Dataset records
--------------------------------------------------

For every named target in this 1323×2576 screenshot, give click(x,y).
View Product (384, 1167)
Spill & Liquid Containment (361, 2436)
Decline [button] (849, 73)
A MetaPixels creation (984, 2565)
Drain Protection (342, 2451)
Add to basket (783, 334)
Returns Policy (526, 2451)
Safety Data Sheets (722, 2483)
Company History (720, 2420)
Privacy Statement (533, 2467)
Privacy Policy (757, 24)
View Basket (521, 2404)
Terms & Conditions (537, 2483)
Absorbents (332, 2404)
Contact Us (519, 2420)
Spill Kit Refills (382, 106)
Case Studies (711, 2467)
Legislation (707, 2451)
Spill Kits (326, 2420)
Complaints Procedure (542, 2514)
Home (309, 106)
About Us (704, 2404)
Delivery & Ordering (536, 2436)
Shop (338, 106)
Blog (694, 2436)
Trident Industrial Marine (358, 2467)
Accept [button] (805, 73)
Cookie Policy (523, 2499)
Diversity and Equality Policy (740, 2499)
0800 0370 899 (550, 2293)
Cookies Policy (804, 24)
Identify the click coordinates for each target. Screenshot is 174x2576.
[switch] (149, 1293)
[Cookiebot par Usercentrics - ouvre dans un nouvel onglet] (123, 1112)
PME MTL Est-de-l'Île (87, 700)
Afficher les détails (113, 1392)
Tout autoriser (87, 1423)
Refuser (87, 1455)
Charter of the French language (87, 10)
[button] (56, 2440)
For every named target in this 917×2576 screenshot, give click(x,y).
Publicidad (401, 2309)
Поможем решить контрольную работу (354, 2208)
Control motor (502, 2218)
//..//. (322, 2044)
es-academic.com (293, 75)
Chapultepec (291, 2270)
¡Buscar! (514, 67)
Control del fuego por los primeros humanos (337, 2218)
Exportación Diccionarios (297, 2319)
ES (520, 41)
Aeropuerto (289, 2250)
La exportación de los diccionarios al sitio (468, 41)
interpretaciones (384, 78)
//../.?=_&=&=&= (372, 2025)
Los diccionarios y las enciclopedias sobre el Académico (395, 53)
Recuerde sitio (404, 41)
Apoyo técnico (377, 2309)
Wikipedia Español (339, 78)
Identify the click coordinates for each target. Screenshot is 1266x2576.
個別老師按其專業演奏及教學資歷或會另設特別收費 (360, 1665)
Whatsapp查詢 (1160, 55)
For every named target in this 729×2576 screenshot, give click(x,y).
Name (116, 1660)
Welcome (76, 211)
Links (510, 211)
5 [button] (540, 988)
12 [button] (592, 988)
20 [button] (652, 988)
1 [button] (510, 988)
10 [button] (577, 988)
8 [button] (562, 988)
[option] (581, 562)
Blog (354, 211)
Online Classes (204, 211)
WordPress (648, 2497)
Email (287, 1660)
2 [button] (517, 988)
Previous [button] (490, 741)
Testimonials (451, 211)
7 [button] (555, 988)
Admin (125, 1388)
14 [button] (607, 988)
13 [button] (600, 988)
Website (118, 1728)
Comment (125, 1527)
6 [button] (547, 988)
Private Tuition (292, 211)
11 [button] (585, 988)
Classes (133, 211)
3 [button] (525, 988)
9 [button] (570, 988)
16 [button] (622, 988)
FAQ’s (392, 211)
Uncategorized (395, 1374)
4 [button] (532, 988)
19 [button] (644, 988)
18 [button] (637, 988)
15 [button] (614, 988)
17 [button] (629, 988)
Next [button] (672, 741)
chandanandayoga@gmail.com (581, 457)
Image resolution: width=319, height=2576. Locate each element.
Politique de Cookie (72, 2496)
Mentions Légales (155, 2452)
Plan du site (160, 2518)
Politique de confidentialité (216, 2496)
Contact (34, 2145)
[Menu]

--------------------------------------------------

About this exercise
From the start of the data to the line that holds "Privacy Statement (533, 2467)", retype each line exactly, with both ends included.

Answer to this task
For every named target in this 1323×2576 screenshot, give click(x,y).
View Product (384, 1167)
Spill & Liquid Containment (361, 2436)
Decline [button] (849, 73)
A MetaPixels creation (984, 2565)
Drain Protection (342, 2451)
Add to basket (783, 334)
Returns Policy (526, 2451)
Safety Data Sheets (722, 2483)
Company History (720, 2420)
Privacy Statement (533, 2467)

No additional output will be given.